Automatic, recursive-style generation of a UNet for an arbitrary, divisible by 4 input image size
The automatic Unet generation was implemented in order to alleviate hyperparameter tuning. As opposed to many other Unet implementations, this class only needs the primefactor two twice in its prime factorization of the image dimension: 300x300 works, 304x304 works, 296x296 works and so on. The number of Down/Up convolutions can be chosen using the "depth" parameter. The number of channels in the top convolution can be chosen via "top_channels". The channels are halfed / doubled with every Down/Up convolution block. With "out_channels", the number of classes to be segmented can be adapted.
Canonical U-Nets do not work with arbitrary input sizes due to the 2x2 stride 2 maxpooling layers when encoding. Assuming valid padding, the problem arises if the image dimension(s) has less numbers 2 in their prime factorization than the depth of the U, i. e. the number of convolutional blocks in the encoder. Consider, for example, an image of size 300x300 and a depth 3 of the U. Than, the processing of the image dimensions during encoding looks like:
300x300 => 150x150 => 75x75 => 37x37
In the last step, 75 is not divisible by 2, so the next size is round(75/2) = 37. This leads to problems while decoding. The first decoding block does:
37x37 => 74x74
Now, we face the problem that we cannot concatenate the encoding 75x75 activations with the 74x74 activations without padding/cropping or similar.
The problem is solved in the following manner.
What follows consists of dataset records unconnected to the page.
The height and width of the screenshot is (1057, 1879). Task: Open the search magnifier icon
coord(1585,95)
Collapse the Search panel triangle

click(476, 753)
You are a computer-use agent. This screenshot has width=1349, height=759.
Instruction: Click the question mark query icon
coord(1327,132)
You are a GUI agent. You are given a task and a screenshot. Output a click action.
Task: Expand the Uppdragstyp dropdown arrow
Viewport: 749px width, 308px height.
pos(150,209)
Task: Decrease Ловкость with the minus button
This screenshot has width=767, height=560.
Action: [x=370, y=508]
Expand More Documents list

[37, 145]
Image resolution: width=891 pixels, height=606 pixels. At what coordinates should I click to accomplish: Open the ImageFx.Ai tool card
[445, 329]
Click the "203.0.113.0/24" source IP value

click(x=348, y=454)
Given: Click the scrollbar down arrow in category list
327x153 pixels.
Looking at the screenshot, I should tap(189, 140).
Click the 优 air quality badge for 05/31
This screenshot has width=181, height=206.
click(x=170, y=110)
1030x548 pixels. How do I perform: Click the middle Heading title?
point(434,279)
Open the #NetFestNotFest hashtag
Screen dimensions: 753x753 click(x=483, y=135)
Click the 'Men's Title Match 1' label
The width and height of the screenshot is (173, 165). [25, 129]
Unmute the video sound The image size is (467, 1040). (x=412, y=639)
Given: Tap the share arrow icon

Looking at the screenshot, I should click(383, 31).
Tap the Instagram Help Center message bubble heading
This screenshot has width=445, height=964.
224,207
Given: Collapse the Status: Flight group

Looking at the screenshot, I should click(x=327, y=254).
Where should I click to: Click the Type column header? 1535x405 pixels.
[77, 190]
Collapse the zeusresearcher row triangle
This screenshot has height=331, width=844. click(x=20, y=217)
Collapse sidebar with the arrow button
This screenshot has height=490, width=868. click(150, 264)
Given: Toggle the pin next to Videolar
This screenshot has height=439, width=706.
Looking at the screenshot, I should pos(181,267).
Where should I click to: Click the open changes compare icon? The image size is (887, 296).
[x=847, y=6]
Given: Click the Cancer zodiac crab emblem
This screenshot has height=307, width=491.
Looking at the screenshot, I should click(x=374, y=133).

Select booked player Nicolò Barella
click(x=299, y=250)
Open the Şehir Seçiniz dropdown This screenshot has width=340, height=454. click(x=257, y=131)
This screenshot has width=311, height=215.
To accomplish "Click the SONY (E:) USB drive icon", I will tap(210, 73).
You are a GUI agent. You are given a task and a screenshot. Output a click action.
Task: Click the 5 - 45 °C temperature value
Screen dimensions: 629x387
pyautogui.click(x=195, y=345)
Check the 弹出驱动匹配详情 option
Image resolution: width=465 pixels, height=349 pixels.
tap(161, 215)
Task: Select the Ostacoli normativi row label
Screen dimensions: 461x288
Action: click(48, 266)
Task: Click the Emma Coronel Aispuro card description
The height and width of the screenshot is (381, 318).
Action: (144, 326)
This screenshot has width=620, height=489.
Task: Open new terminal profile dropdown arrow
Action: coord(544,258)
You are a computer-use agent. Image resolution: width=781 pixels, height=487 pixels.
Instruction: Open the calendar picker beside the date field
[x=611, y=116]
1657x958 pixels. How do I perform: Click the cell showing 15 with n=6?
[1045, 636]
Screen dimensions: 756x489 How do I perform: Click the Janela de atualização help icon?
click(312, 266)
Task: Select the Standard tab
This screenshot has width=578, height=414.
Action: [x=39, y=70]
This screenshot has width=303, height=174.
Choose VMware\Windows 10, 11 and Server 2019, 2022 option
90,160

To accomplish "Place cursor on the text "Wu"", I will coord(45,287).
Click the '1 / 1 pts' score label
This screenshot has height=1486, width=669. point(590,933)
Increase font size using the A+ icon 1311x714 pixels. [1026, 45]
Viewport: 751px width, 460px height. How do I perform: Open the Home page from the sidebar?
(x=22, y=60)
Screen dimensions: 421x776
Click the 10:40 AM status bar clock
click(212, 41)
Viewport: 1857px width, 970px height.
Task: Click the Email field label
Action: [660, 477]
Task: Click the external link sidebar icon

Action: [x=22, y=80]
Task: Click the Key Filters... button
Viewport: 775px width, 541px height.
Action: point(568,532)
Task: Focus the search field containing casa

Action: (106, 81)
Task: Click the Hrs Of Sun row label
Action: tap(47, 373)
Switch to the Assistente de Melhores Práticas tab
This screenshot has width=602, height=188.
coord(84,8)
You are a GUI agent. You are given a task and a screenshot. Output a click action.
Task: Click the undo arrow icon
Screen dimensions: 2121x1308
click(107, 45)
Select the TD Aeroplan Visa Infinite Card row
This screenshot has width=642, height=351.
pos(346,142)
While encoding, we crop if the next block would produce an odd dimension: 300x300 looks at 75x75 and crops its ouput from 150x150 symmetrically to 148x148.
This way we get for the encoding:
300x300 => 148x148 => 72x72 => 36x36
Now, we are able to pad symmetrical when decoding, as all encoding dimensions are even.
Note that we need the prime factor two twice in the image dimensions since we symmetrically crop on the output.